# Information shown:
━━━━━━━━━━━━━━━━━━━━

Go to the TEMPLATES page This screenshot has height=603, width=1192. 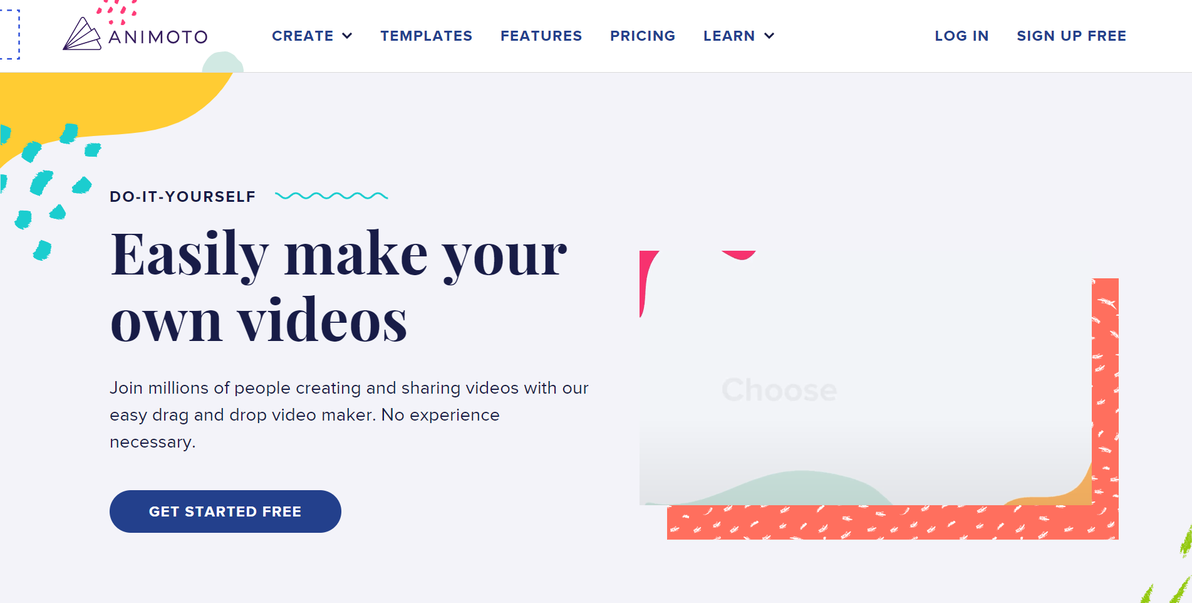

━━━━━━━━━━━━━━━━━━━━

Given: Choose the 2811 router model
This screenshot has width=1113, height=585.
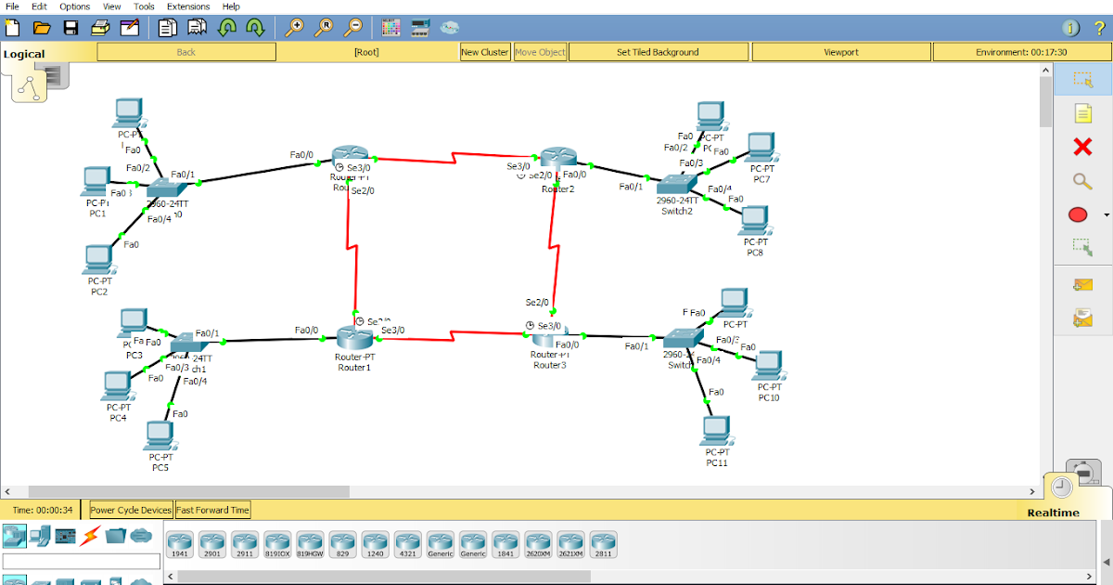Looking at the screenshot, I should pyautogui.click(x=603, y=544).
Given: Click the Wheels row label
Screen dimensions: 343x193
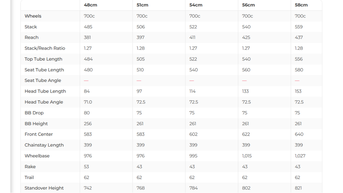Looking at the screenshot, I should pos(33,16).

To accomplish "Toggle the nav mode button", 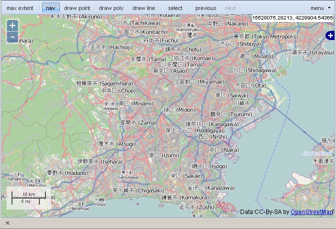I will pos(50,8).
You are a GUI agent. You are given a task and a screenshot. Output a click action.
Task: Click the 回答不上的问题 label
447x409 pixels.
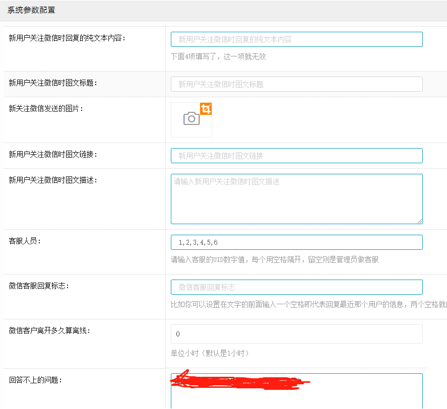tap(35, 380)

━━━━━━━━━━━━━━━━━━━━

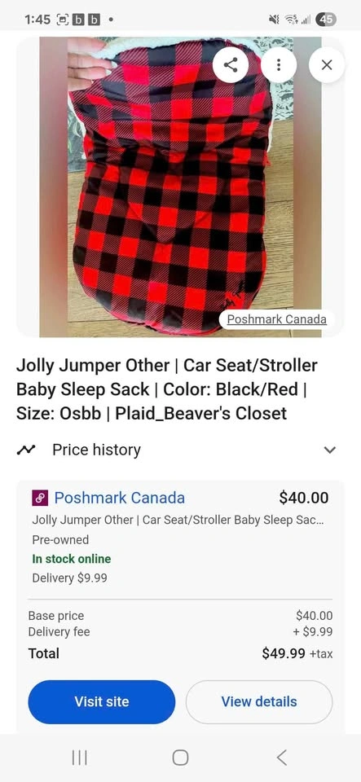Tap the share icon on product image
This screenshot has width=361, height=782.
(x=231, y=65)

━━━━━━━━━━━━━━━━━━━━

# To do:
Copy out every line of the data where the word "label" occurs.

# Response below:
Given: Click the Wheels row label
Task: Click the 回答不上的问题 label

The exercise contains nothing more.